A meeting of the Union Cabinet chaired by Prime Minister Narendra Modi gave its nod for signing the MoU which is also called the ‘Raptor MOU’ that extends its coverage to 76 species of birds of prey out of which 46 species, including vultures, falcons, eagles, owls, hawks, kites and harriers also are found in India.
India will become the 54th signatory to the MOU. The Union Cabinet chaired by the Prime Minister Narendra Modi has given its approval to sign MOU on the Conservation of Migratory Birds of Prey in Africa and Eurasia, also called the ‘Raptor MOU’ with the Convention on Conservation of Migratory Species (CMS), an official statement said.
Given that the Raptor MOU is also in conformity with the provisions of the existing Wild Life (Protection) Act, 1972, wherein the birds have been accorded protection, India would gain domain knowledge which would be helpful in effectively managing the habitats of these raptors.
It would also include concerted trans-boundary efforts for conservation through interaction with other range countries by signing of the MOU with the CMS.
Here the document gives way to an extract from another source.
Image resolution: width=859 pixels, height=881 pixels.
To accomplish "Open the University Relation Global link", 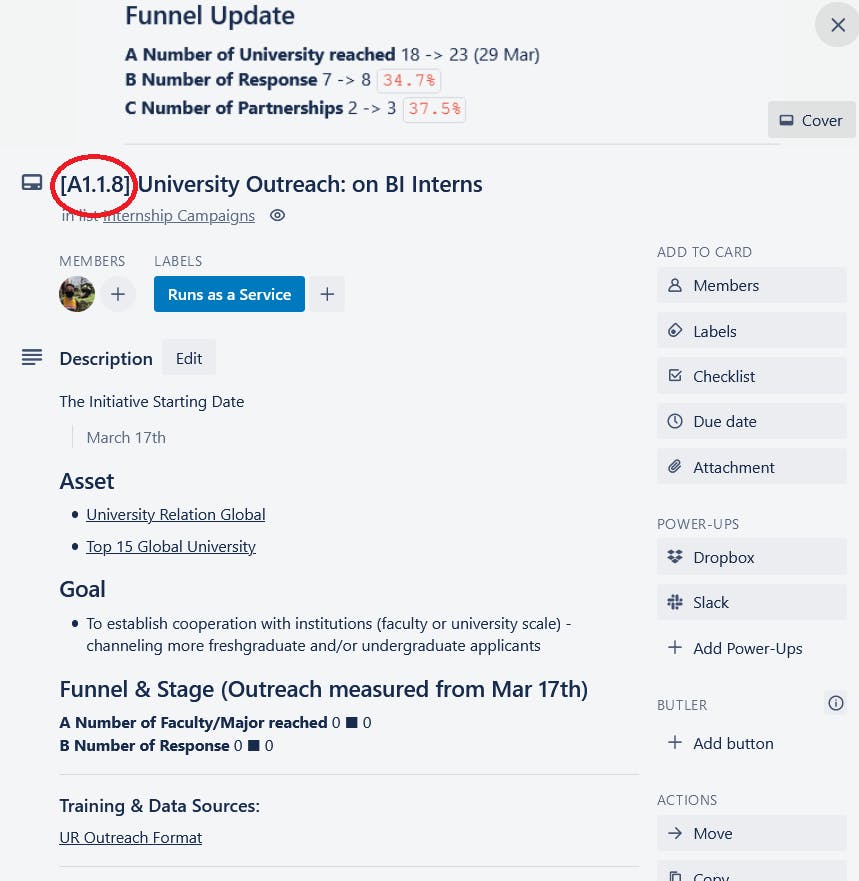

Pakistan and Nepal are the other neighbours which are signatories to this MOU. Raptor MOU was concluded on October 22, 2008 and came into effect on November,1 2008.
The Raptor MOU is an agreement under Article IV paragraph 4 of the CMS and is not legally binding. The MOU seeks willingness of the signatory range states for working for conservation of the raptor species and their habitats.
An action plan has been formulated which primarily envisages the conservation action for raptor species, the statement said.
The CMS or Bonn Convention, under the United Nations Environment Programme (UNEP) aims to conserve migratory species throughout their range. India had become a party to the CMS since November 1, 1983.
According to reports, around nine species of vulture can be found in India but presently most are in danger of extinction.
Harriers are slender, long, bare-legged, long-winged and long-tailed hawks and India is the largest wintering ground for harriers in the world but their numbers too are dwindling.